No, that's not a typo - last week we were effecting sound, but this week we're affecting sound!
That is: I replaced the existing sound playing from last week with playing sound through a thing called "FMOD".
And FMOD has cool goodies to mess with sound on the fly.
Effects on Sound
Have you ever noticed...
- In shooter games when your health gets low, you hear a heartbeat that gets louder and louder?
- Sometimes when you go underwater or a door closes off ("occludes") a room, sound gets muffled?
- When you start a fight, music smoothly transitions to "combat music"? 1
- A projectile's sound changes pitch2 as it flies past you?
All that helps immensely with setting the mood, but I barely know what FFT3 stands for, so it'd take me months to program each of those.
But fortunately you can plug a thing called "Audio Middleware" - like FMOD - into your game to make 'em a lot simpler to pull off.
Sound Shortcomings
On top of that, last week I had to work around some major shortcomings in my game framework's sound support. 4
If just plugging in a Pro Level sound library like FMOD could address those, then so much the better.
Plug and No Play
I chose5 FMOD because they claimed to work on the web by (checks notes) Compiling To Web Assembly.
This was excellent, because my game also works on the web by Compiling To Web Assembly:
Buuut, turns out that there's Compiling To Web Assembly and Compiling To Web Assembly and they are Not The Same, no sirree. 6
I had to resort to a drastic measure:
There's a performance cost to this approach, but the only cost I noticed is having to spend hours of my time debugging why the hell FMOD wasn't happy with my shoddy JavaScript code. 7
So I guess it's fine!
The Upside
After all that (and rewriting the desktop8 audio integration to add FMOD too), where are we at?

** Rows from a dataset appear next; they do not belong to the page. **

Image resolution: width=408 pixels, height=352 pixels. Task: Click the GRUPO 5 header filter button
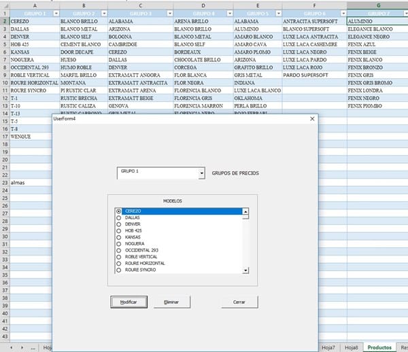[x=275, y=13]
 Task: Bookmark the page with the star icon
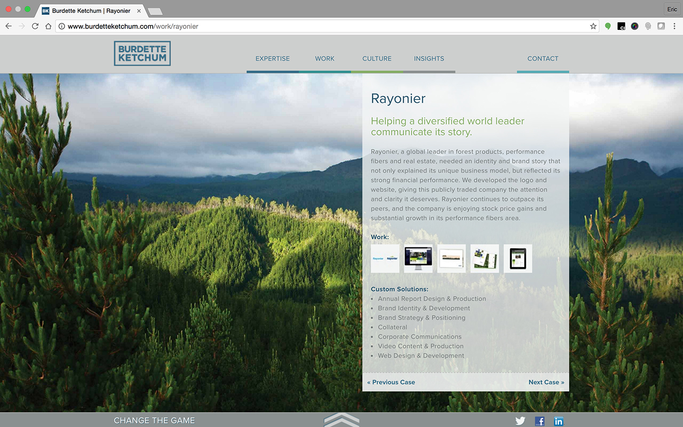pyautogui.click(x=593, y=27)
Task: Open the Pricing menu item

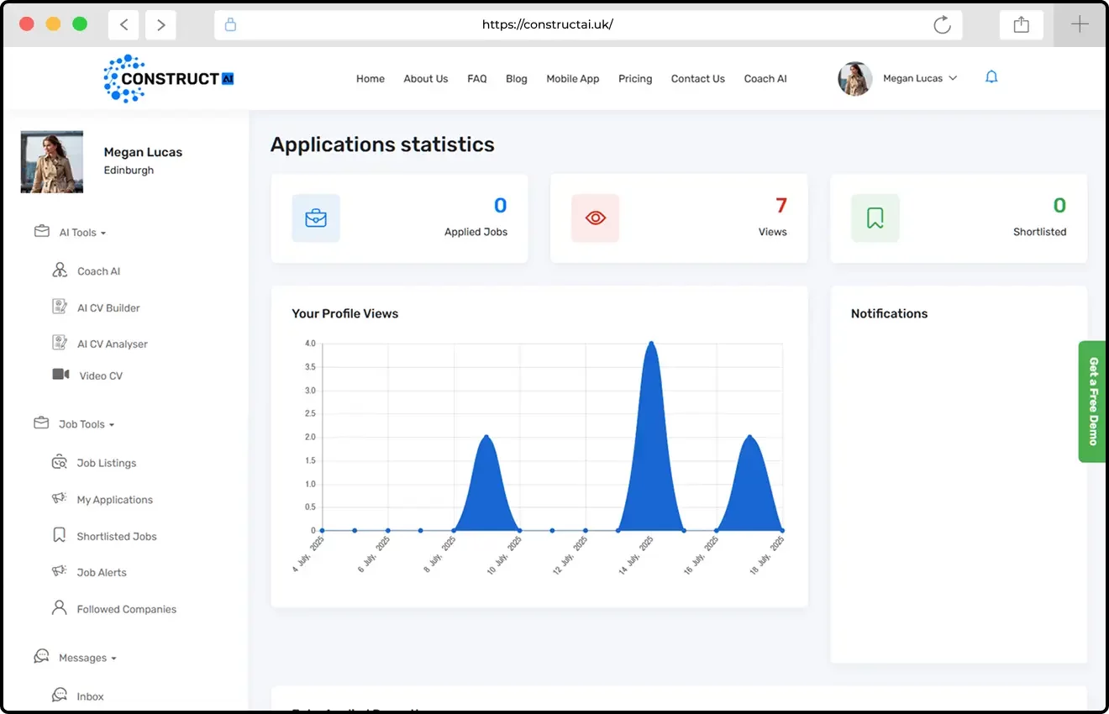Action: click(635, 79)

- All the workaround hacks from last week are gone!
- Since FMOD handles audio decompression itself, sounds take way less network bandwidth - so the game loads much faster.
- And I can support music in the web build! (off by default to avoid being annoying)
- And I hooked up some basic effects, like randomly varying the pitch of your footsteps to make them less repetitive.
Better dynamic effects - like when you're underwater - will have to wait for later.
Playable web build
Here we go, proof that this whole shebang can actually play sound:
Aside: if it doesn't play sound for you, please
let me know!
- If you want music, turn it on using the Sound menu in the top left.
- This specific music track is just a placeholder (although it is growing on me!)
- You can compare with last week to notice that (for example) the footsteps are different.
Known issues:
- I still need to "mix" the audio properly: right now some sounds are way too loud.
- Spatial positioning is not working yet, so sounds aren't getting softer from being further away (or being panned based on position).
Or even cooler (but much rarer): during a fight, your kill animations are sync'd to the beat of the music?
Via the Doppler effect
Fast Fourier Transform, turns out. All I know is that it's an audio thing - and that if I'd studied an engineering undergrad degree instead of Computer Science then I'd probably actually know what it was.
I wrote about them a bit in this footnote from last week.
But to give a concrete example, if there are 2 rockets flying making a pssshhhhhh rocket-thrusting noise and one explodes, I could stop all the pssshhhhhh sounds at once, or none of them - and not just the one from the rocket that exploded.
So I put in a hack where I play a single pssshhhhhh sound if at least one rockets is flying... it worked, but I didn't want to take that approach for all other looping sounds too!
The other major option is Wwise and they don't support the web at all.
Also Noita uses FMOD - and if you've been following along, you'll have realised that I am contractually required to copy everything Noita does.
I mean, obviously one of them is Italicized and the other is Bolded.
But technically, FMOD uses the Emscripten compiler to compile to Web Assembly, and I use Rust's (LLVM's) native support for compiling to Web Assembly - and the two compilers don't agree on how functions should be called - so you can't mix compiled code from each.
For those curious: I write Rust code that pretends to call functions defined in an external C library. Then there's a tool called wasm-bindgen that takes those external function declarations and rewrites them to actually call some Javascript functions - which are functions that I wrote myself, that proxy to FMOD's official javascript functions to call them.
The performance cost comes from having to copy data from Rust to JavaScript and then again to FMOD.
You might think that you can skip writing your own JS functions to wrap FMOD's JS API, but a) that doesn't stop the performance issue because all the same copying still takes place, and b) FMOD's JS API is very "what if we forced JavaScript to be like C, with pointer-based out-parameters and returning error codes instead of returning values and throwing exceptions for errors" (exhibit A). So it really helps to have vanilla Javascript interacting with FMOD when you need to debug.
Somehow there are at least 5 different people who decided to make their own library for "let's make it easy to use FMOD from Rust" and all those libraries seem somewhat abandoned?
I picked fmod-oxide because it is somewhat recent, its codebase seemed sane, and it actually worked when I tried its examples.
(And somehow zero people decided to try and support web, so maybe this is the first web-based Rust game ever to use FMOD?)